> >

Eks Dirut Garuda Emirsyah Satar Divonis 5 Tahun Penjara dalam Kasus Kedua Pengadaan Pesawat

Hukum | 31 Juli 2024, 17:19 WIB
Eks Direktur Utama PT Garuda Indonesia (GA) (Persero) Tbk, Emirsyah Satar dalam sidang putusan perkara pengadaan pesawat Bombardier CRJ (Canadair Regional Jet)-1000 dan ATR 72-600 untuk Maskapai Garuda Indonesia di Pengadilan Tipikor Jakarta, Rabu (31/7/2024). (Sumber: KOMPAS.com / IRFAN KAMIL)

JAKARTA, KOMPAS.TV - Mantan Direktur Utama PT Garuda Indonesia (GA) (Persero) Tbk, Emirsyah Satar, divonis 5 tahun penjara oleh Majelis Hakim Pengadilan Tindak Pidana Korupsi (Tipikor) pada Pengadilan Negeri (PN) Jakarta Pusat, Rabu (31/7/2024).

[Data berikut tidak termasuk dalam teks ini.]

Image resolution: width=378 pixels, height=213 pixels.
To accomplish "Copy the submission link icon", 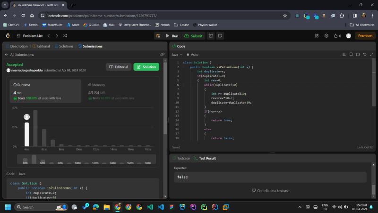I will pyautogui.click(x=162, y=54).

Menurut Majelis Hakim, Emirsyah terbukti secara sah dan meyakinkan menurut hukum bersalah melakukan tindak pidana korupsi dalam pengadaan pesawat Bombardier CRJ (Canadair Regional Jet)-1000 dan ATR 72-600 untuk Maskapai Garuda Indonesia.

Emirsyah dinilai melanggar Pasal 2 Ayat (1) jo Pasal 18 UU No. 31 Tahun 1999 tentang Pemberantasan Tindak Pidana Korupsi jo Pasal 55 ayat (1) ke-1 KUHP dan Pasal 3 jo Pasal 18 UU Tipikor jo Pasal 55 Ayat (1) ke-1 KUHP.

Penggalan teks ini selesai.